レーザー光線で禁煙?科学的根拠なしと専門家

米国でレーザー光線で禁煙治療を行う診療所が増えている。刺激の弱いレーザーで体のツボを刺激して、エンドルフィンという快感ホルモンの分泌を促し、タバコを忘れさせるという触れ込みだが、禁煙治療の専門家は、レーザー治療に科学的根拠はないとしている。レーザー治療の概念が、はり治療と似ている事から「レーザーはり」とも呼ばれる。治療に用いられるレーザーは赤外線で、熱さや痛みは感じない。1回の治療は通常、20〜40分で完了する。1回の治療で禁煙ができる患者もいれば、数回の治療が必要になる場合もある。

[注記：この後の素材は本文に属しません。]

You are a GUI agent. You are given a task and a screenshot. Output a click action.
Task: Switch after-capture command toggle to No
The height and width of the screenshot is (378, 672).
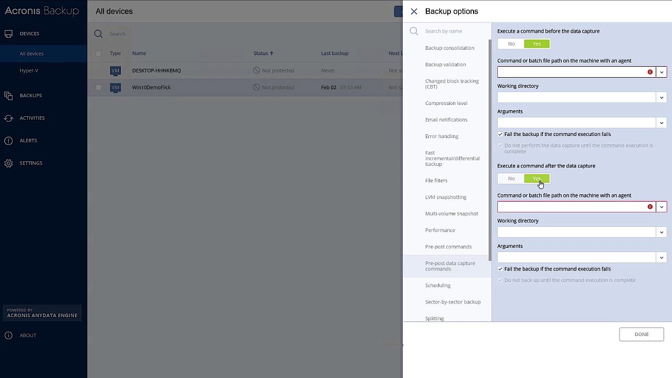pos(511,179)
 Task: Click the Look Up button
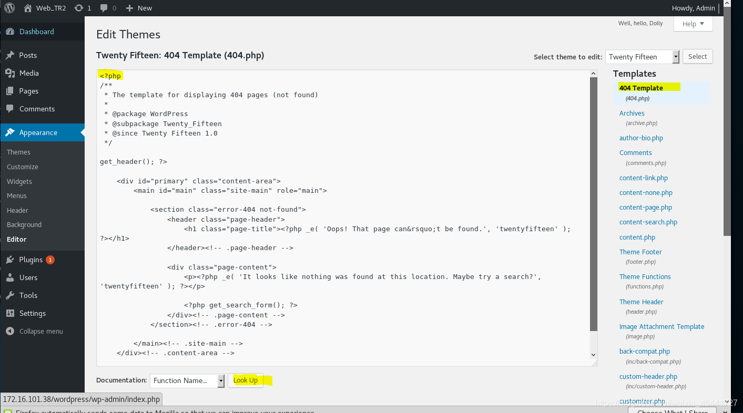pos(245,380)
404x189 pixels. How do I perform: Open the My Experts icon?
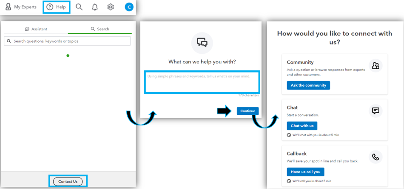(x=8, y=7)
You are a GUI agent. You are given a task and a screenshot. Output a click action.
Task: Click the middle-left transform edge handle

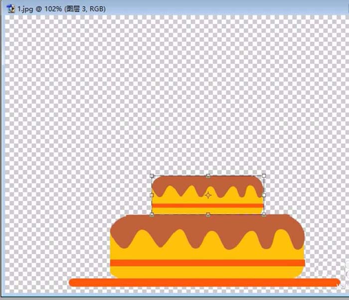coord(152,195)
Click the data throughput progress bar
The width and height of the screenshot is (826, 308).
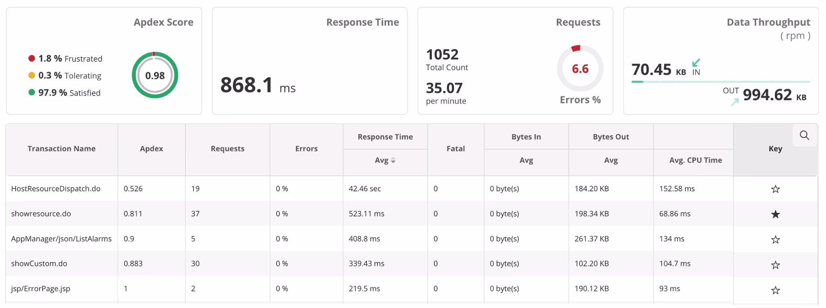720,82
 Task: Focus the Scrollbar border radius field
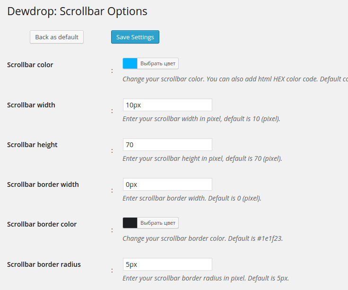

料金は、診療所によってばらつきがあるが、1〜3回の治療で約300ドル(約3万5000円)位が一般的だ。保険は適用されない。レーザー光線による禁煙治療の効能は、医学的に証明されていない。例えば、シンガポールで2002年に報告された研究によると、若年の喫煙者330人にレーザー禁煙治療とプラシーボ(偽薬)治療を実施したところ、両者の禁煙期間は1ヶ月位で、ほとんど禁煙期間の差はなかった。米保健社会福祉省公衆衛生局は、米食品医薬品局(FDA)認可の抗うつ剤ニコチンパッチ、ファイザー社が開発した新薬「チャンティクス(Chantix)」(脳内のニコチン受容体に働きかける作用がある)などを禁煙治療法として推奨している。同時に、カウンセリングの効果が高いとして、政府支援のホットライン(米国内フリーライン1-800-QUIT-NOW)の利用を勧めている。「QUIT NOW」は「今すぐ禁煙を」ということ。人体への害が立証されているにも関わらず、米国には4450万人の喫煙者がいる。米疾病対策予防センター(CDC)によれば、喫煙は、喫煙者のほぼ半数の死因、または障害の原因となっており、喫煙が原因の死者は年間約44万人に上る。